So, we don’t want to get lost in all this fabulous spiritual stuff and forget our story of me getting inflammatory breast cancer! Right? There I was with the diagnosis, and I decided to start fasting.
Fasting to survive cancer has some really good scientific proof behind it right now. This relates to life itself. We think of cancer as this an insanely powerful being that takes over us, starts growing in your body, and nothing’s going to get it to stop. But really, when you look at cancer cells themselves, they’re very weak and they’re very fragile.
Cancer cells don’t handle stress well. So, they have a hard time surviving the stress that fasting causes. What happens in fasting is that your body shuts down many functions to help you get through the fast. Right? Cancer cells are out of control, but they’re not robust. The body stops feeding unnecessary cells the starvation process. Not good news for cancer.
So, me, in my wisdom… I decided that if I was going to fast, I was going to do it really, really well. I wanted to attach it psychologically as well as physicallly.
Two things were happening at the time. A whole bunch of my family came to be with me and support me. They were feeling guilty about eating while I starved. The same way we feel guilty about taking a drink when we’re around an alcoholic who has quit drinking.
I was also thinking about what I had read about fasting putting stress on the cancer cells, how cancel cells have a hard time surviving starvation. I wanted to make sure that my starvation was done to the fullest possible extent.
First, I was on a water fast because doing any sort of juice would put sugar into my body. I went 100% water. I decided we might as well add a mental element to it as well. I told my family that I needed to not only fast, but I needed to convince my body that it’s starving and that there is a terrible, horrible crisis going on. I decided I needed to beg for food, and be told no. To simulate the worse possible situation.
I figured that unless I was really begging for food my body might not deprive those cancer cells of life. I didn’t want to fast in a meditative, joyous state. That wouldn’t feel like a crises. I wanted my body to think it was starving to death.

****************

Exercise description: Extend the first-person account of fasting after a cancer diagnosis, beginning immediately after its final sentence; the listing below is not part of that account.

****************

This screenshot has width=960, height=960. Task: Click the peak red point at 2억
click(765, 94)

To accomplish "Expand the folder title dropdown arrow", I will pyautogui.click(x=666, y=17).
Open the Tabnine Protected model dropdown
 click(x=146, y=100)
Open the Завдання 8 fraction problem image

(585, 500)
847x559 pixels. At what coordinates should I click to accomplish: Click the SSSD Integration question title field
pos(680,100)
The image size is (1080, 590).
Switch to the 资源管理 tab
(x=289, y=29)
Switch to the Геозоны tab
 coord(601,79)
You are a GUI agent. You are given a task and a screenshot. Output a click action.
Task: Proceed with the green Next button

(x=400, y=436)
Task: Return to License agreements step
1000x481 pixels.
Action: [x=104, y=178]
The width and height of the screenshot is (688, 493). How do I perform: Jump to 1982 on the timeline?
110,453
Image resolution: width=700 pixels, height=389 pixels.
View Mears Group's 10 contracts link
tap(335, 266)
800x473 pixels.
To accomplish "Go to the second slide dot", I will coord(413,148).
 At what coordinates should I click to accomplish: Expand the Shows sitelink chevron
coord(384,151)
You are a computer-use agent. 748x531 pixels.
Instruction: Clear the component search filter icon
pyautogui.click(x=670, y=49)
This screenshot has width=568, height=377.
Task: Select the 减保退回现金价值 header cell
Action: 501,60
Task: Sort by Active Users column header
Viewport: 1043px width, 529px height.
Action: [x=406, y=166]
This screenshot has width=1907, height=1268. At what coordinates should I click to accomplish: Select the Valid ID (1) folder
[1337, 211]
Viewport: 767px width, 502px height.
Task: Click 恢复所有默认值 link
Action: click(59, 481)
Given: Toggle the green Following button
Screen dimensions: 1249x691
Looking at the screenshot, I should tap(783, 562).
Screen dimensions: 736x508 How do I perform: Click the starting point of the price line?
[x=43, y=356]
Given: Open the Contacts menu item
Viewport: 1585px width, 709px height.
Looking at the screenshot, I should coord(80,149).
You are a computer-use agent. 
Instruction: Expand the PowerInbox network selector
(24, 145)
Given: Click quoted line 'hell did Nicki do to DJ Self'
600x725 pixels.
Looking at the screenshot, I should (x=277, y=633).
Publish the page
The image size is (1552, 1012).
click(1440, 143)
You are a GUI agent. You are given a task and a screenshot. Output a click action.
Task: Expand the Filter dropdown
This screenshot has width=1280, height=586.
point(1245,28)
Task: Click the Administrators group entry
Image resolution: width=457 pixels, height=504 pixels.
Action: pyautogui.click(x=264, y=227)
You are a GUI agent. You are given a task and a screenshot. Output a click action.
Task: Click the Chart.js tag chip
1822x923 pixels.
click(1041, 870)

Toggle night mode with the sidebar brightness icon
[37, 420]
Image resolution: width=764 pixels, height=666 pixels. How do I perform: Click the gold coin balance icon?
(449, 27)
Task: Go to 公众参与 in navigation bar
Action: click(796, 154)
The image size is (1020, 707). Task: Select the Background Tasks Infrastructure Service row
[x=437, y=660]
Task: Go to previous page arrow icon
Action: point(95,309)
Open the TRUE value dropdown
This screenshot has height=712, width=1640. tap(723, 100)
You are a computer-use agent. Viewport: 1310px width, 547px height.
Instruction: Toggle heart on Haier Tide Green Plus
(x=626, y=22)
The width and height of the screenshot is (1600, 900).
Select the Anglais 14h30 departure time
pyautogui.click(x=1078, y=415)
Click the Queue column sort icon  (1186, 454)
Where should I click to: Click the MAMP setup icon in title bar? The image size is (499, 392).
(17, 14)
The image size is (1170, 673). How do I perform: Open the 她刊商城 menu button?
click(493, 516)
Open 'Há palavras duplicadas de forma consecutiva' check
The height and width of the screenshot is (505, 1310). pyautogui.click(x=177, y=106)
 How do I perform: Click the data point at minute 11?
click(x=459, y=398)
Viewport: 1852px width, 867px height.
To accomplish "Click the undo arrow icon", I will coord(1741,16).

****************

Answer space:
They went along with me. My poor family!
So, I begged everyone for food, and they all shouted, “No” at me. “You can’t have any.” It was really funny. I probably defeated the whole process because we laughed too much.
My poor little grandson was like, two and a half. He didn’t understand the joke, and he didn’t understand what was going on. There I was begging for food. Everyone is shouting, “No!” at me. I just remember the poor little guy. He finally comes up to me with his cookie and he’s like, “Here, you can have my cookie!” Which is big for a little kid, right? They’re the ones who are always begging for stuff. He was giving me his precious cookie! In the end, that kind of thing is healing in itself.
But the funniest thing of all was a time my husband and I went to the grocery store. We had to buy something. Right as you come up to the checkout was a cooler that had frozen ice cream bars in it. I started begging Wayne for the ice cream bars. “Please let me have an ice cream bar, please.”
He looks at me and says, “No! You can’t have an ice cream bar.”
I kept begging, “Please, I want one so bad. I’m so hungry!”
He looks at me and says, “No. You can’t have one. I fed you last week.”
You should have seen the looks on the faces of everybody standing there in line.
Probably I did the whole thing wrong. We had so much fun that it didn’t really create the effect of feeling like I was starving myself to death… because it was just too funny. And, mostly, we’re really lucky that they didn’t call the wife abuse cops on us.
Independence and Indifference
So, in our last chapter, we were talking about the Sufi heart with wings. The wings represent independence and indifference. We were also talking about Native societies. One of the things that I’ve heard from my native wisdom keepers is that they say that the elders held the wisdom in the tibe. These awake, self realized elders engaged happily with everybody else. They always had a beautiful, lighthearted, laughing relationship with life itself.
Spirituality doesn’t have to be serious and dramatic in any way. As a matter of fact, it’s probably better if it isn’t. Just think about what we’re trying to do. You’re trying to get rid of the ego, of the nafs, right? Get rid of this thing that feels like it has captured your consciousness. It feels like a cancer. Like something outside of you that has taken over your heart, taken over your mind, so that you don’t know who you are underneath it.
We need to starve these nafs the same way I was trying to starve the cancer. Laughter is the best way to do it. Sitting still and trying to hide from it is not going to be as beneficial as fooling it.
One of the easiest ways to fool it is with lightheartedness and laughter.